UI Researchers Find Relationship Between Cancer And Ag Chemicals
Researchers at the University of Idaho announced earlier this summer they have found a correlation between Ag chemicals and cancer cases in both adults and in children in the Gem state as well as 11 other western states. UI’s Alan Kolok said he and fellow researchers analyzed federal and state health and ag data for this data. He noted one of the most striking differences comes when looking at what’s grown in the west. He added the “eastern” states, such as Colorado, Montana, New Mexico, etc., grow primarily animal feed and grains, which results in a pesticide profile that focuses primarily herbicides. When it comes to the Pacific Northwest and California, the profile is very different.
“There is much more of an agricultural propensity to grow food/produce and to grow fruits and vegetables. And with that there is also a shift in what chemicals are predominantly being used as pesticides. And in that case, that pesticide load isn't herbicides, but rather it’s fumigants. So there is a very marked shift.”
The research indicated the most predominant fumigant, metam, was also found to be associated with cancer among adults. Kolok stressed this research is not saying that fumigants cause cancer, but that there is a relationship such that in the counties where these products are used in higher levels there tends to be a higher number of cancer cases. But he added more research is needed.

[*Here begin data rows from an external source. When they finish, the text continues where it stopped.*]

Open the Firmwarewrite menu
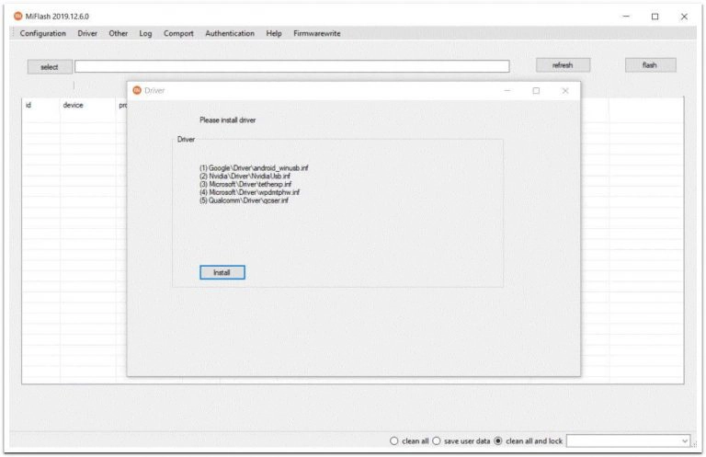 [316, 33]
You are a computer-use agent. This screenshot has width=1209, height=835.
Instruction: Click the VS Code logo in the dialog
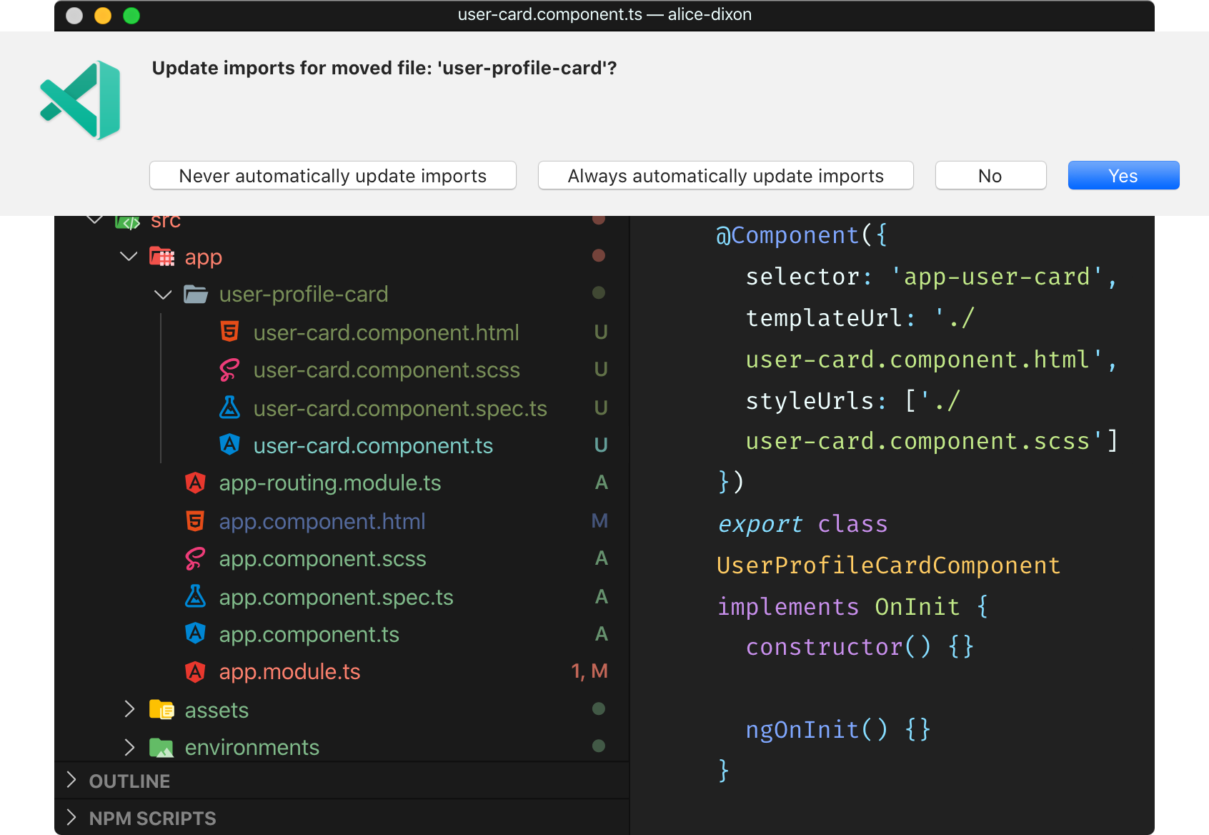coord(81,99)
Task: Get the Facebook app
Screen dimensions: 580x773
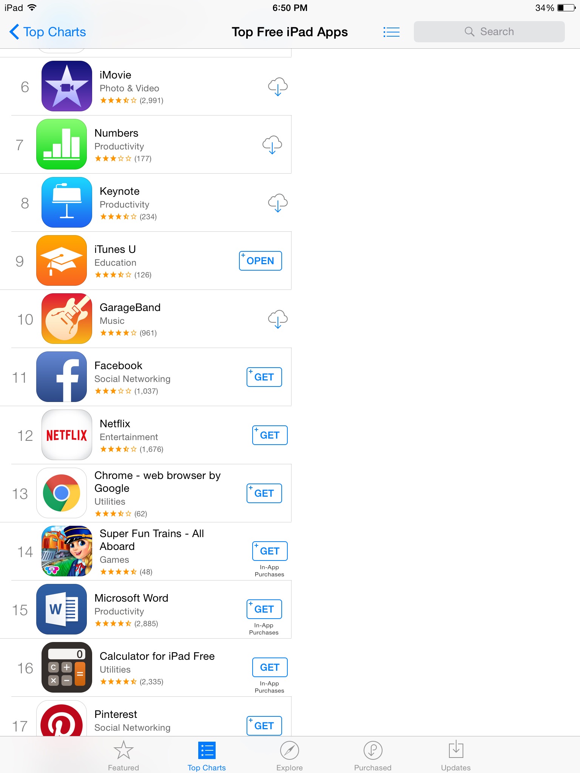Action: (264, 377)
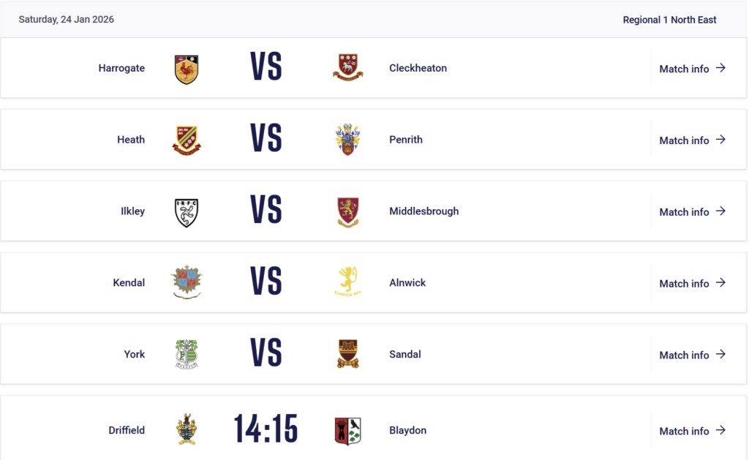This screenshot has width=749, height=460.
Task: Click the Blaydon team name
Action: coord(407,431)
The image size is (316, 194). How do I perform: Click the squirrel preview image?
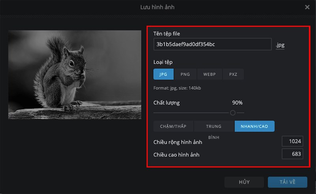75,75
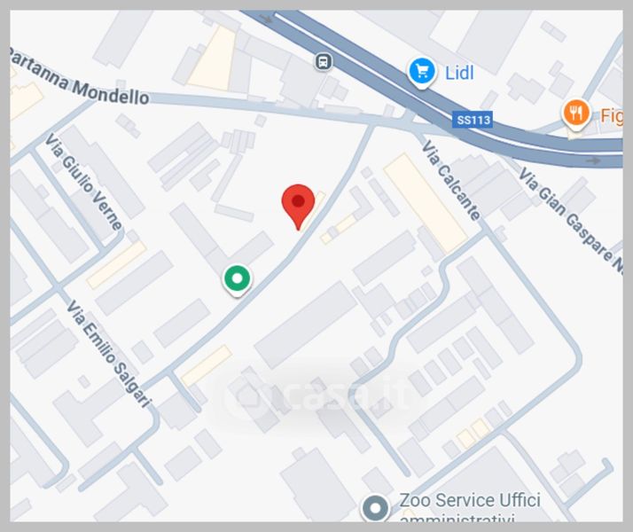Image resolution: width=633 pixels, height=532 pixels.
Task: Click the gray Zoo Service marker icon
Action: (x=375, y=508)
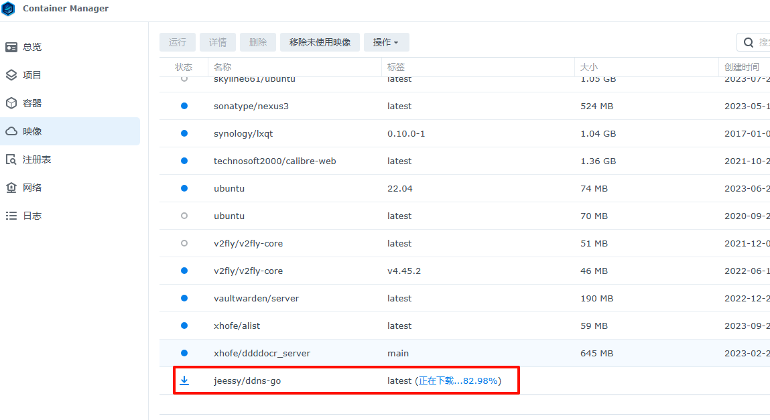Click the 网络 network icon in sidebar
Image resolution: width=770 pixels, height=420 pixels.
(x=11, y=188)
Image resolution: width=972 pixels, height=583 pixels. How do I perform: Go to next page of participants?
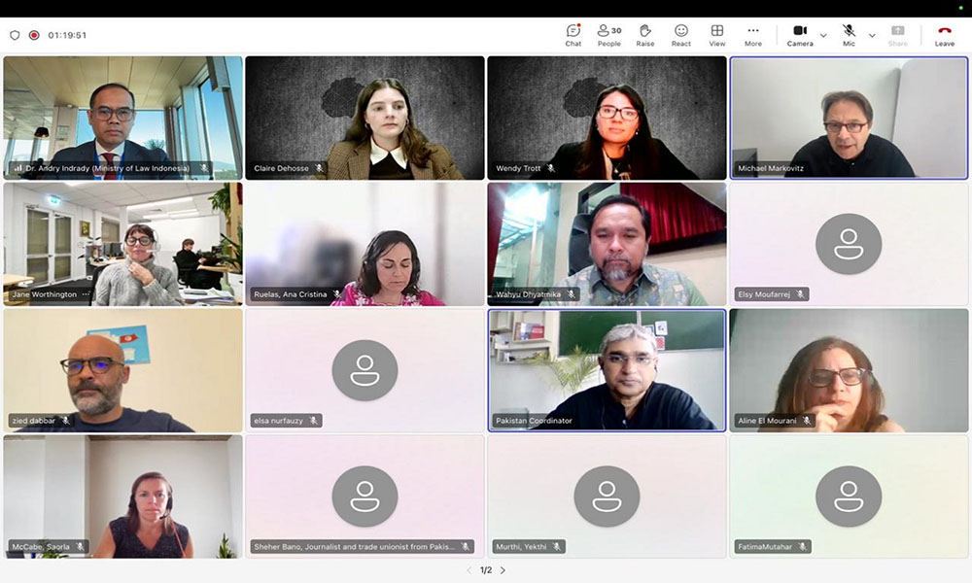coord(503,570)
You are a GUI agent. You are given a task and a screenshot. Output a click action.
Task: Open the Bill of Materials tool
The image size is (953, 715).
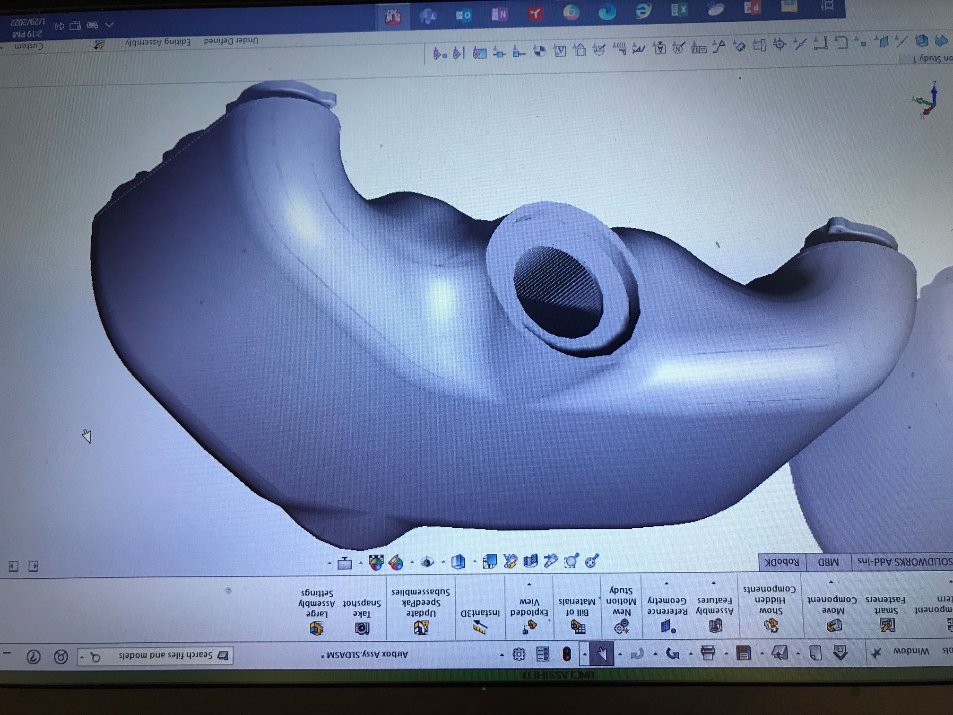coord(578,627)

“I liken this to being in a darkened room. So, if you’re in a pitch-black room, and you have a flashlight, you can pass the light around the room, and you might hit upon a shiny object and you think ‘Oh great, there’s the doorknob. Now I can go to the shiny object, open the door and get out of the dark room.’ Well, where you’re standing, you’re standing a few steps away from the doorknob, so that shiny object may very well be a doorknob, it may also be grandma’s brass teapot that also happens to be in the room. Where you’re standing, you don’t know what that is, but you do know when you cast your light, you hit this shiny object, and it’s something you want to know more information about.”
Researchers compared data on the top 125 pesticides and herbicides from the U.S. Geological Survey Pesticide National Synthesis Project database with data on cancer incidence among adults and children from the National Cancer Institute's State Canter Profiles.